During their first week on campus, students will break into discussion groups where they will be joined not only by faculty but also by members of the staff and administration to talk about Frankenstein.

In addition, the classic 1931 movie, Frankenstein, directed by James Whale and featuring Boris Karloff as the monster, will be screened in the Hansen Student Center. In addition, a Shelley scholar, Anne K. Mellor of UCLA, will present a lecture later in the semester.

 “We are excited about reintroducing this program,” said Boyd. “Other colleges have similar assigned readings, and the books that they choose are quite varied. We assume that students are likely to be familiar with the text, either through reading the book or seeing a movie. But the numerous themes that exist in this book offer opportunities for lively discussion and for discovery of a variety of ways to look at the same text.”

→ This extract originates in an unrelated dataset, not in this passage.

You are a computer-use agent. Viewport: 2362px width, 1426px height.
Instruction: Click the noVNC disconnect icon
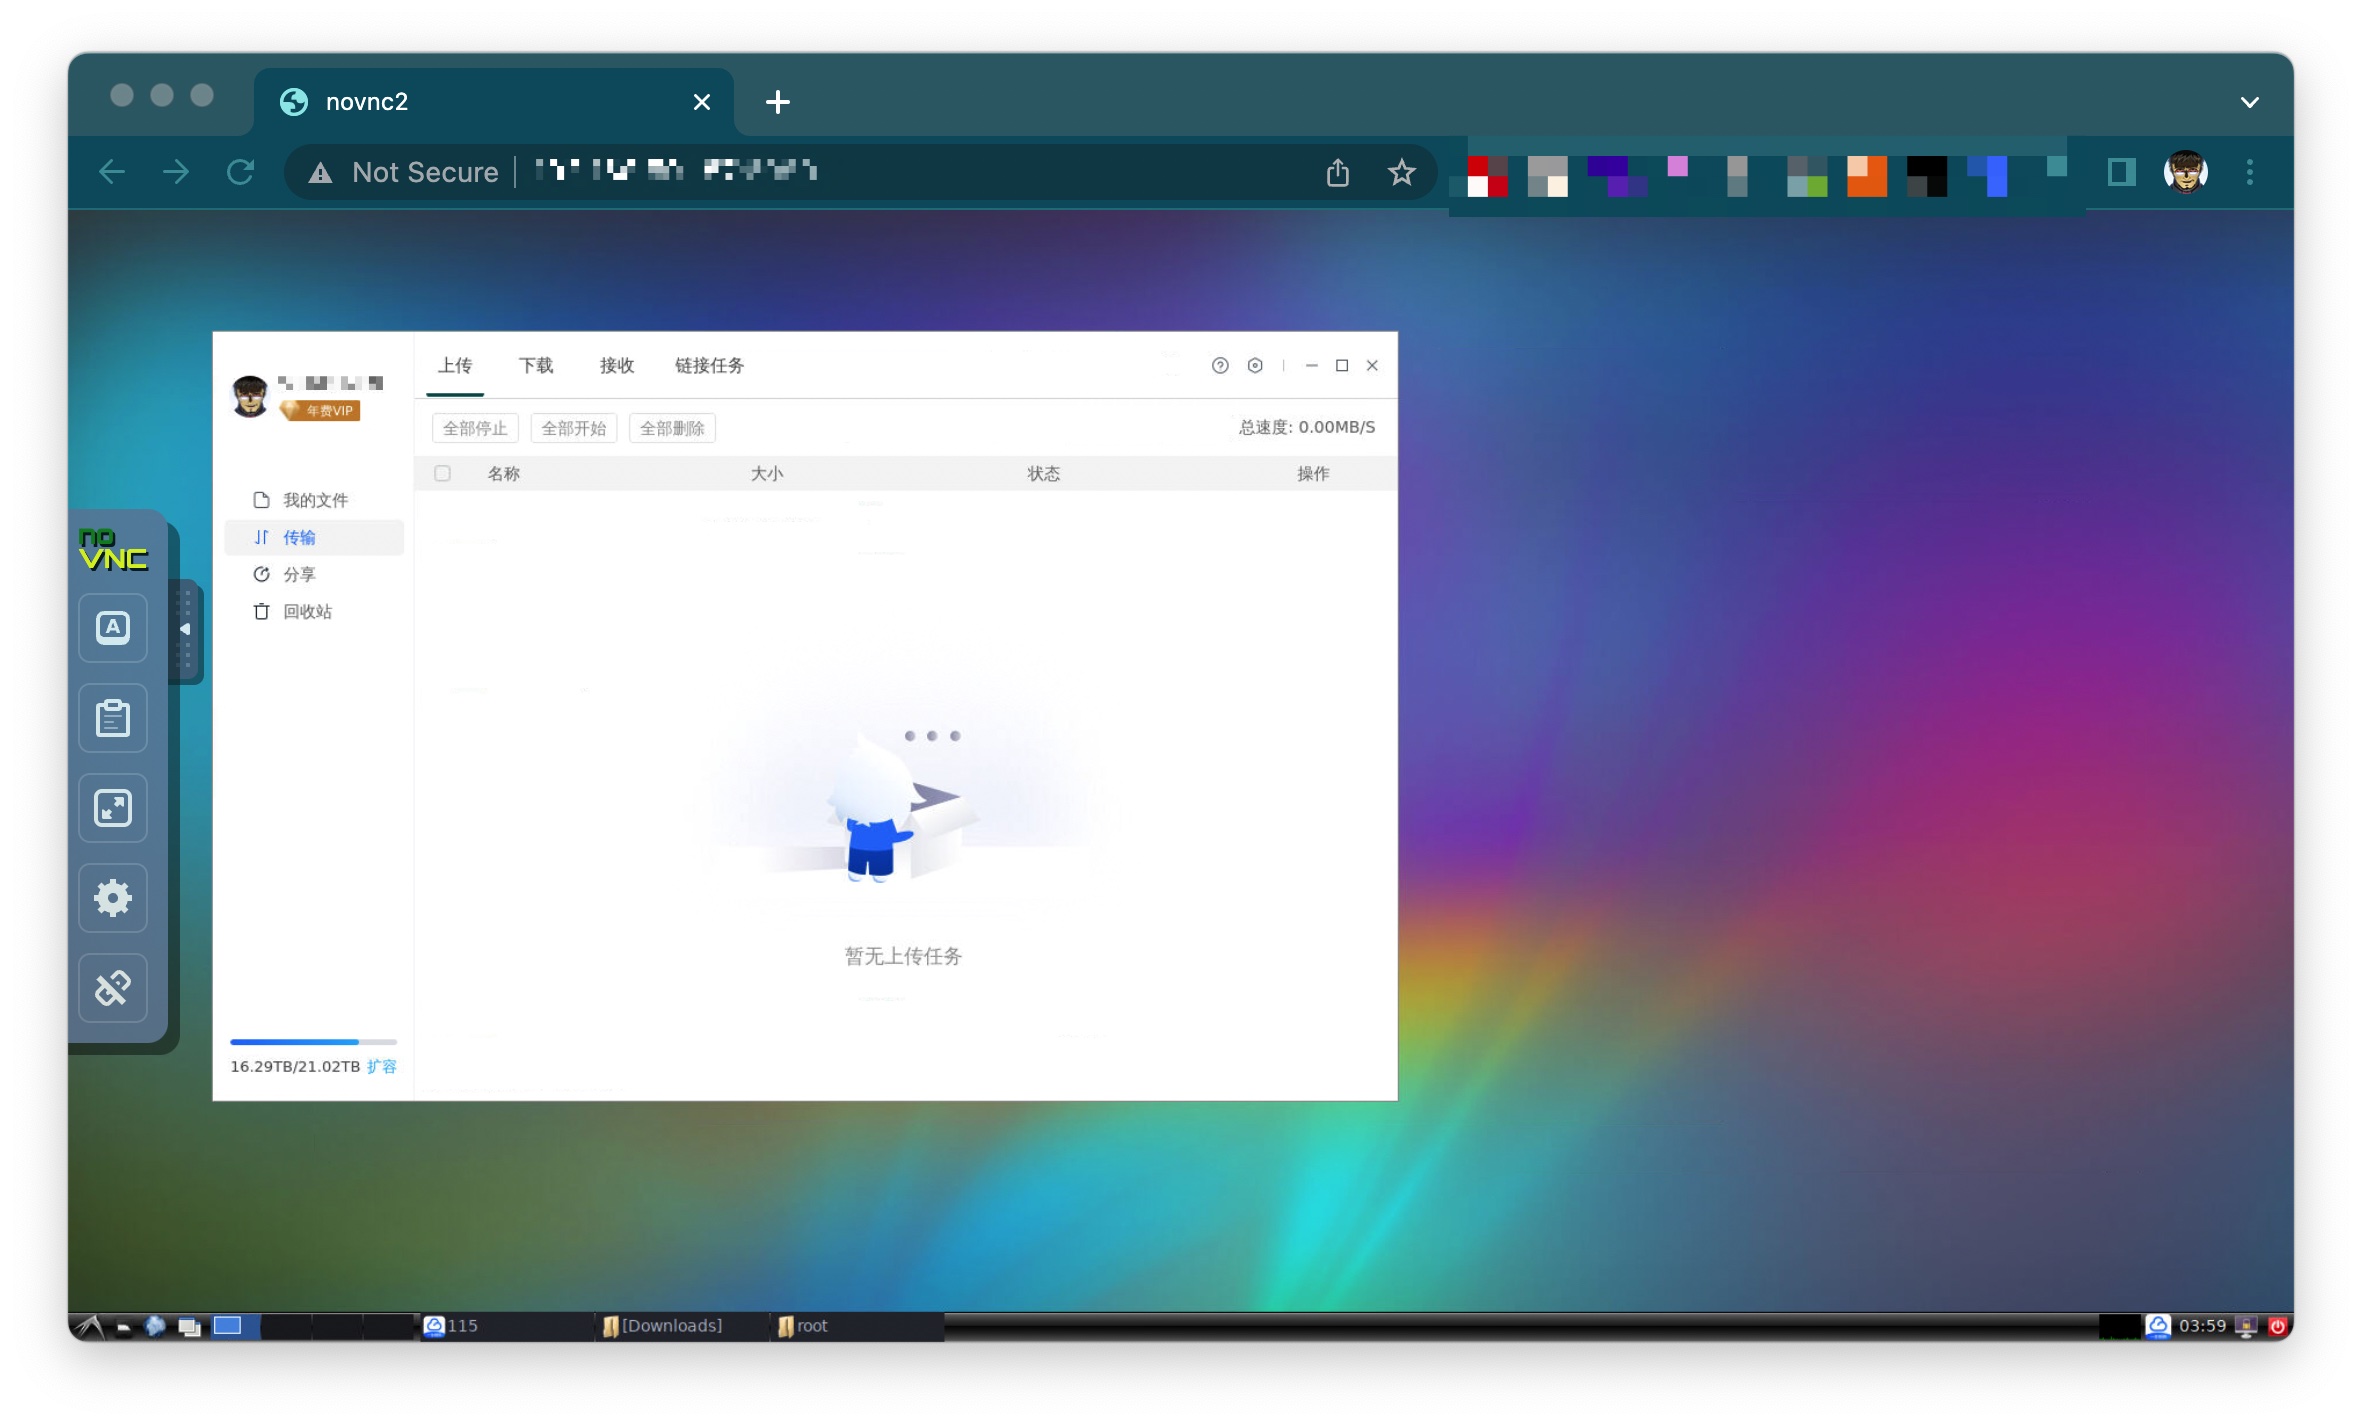pyautogui.click(x=113, y=988)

Other colleges are taking different directions with their assignments this year. For instance, Macalester College choose Don Quixote while entering students at Colgate University will read Barbara Ehrenreich’s Nickel and Dimed: On (Not) Getting By in America. Smith College has assigned Diane Gilliam Fisher’s Kettle Bottom, a collection of poems written from the point of view of West Virginia coal miners in the 1920s.

“We are especially glad that nearly 30 members of the administration and staff will join the discussion groups,” Boyd said. “It’s important that our students realize that we place a lot of value on the role of the community.”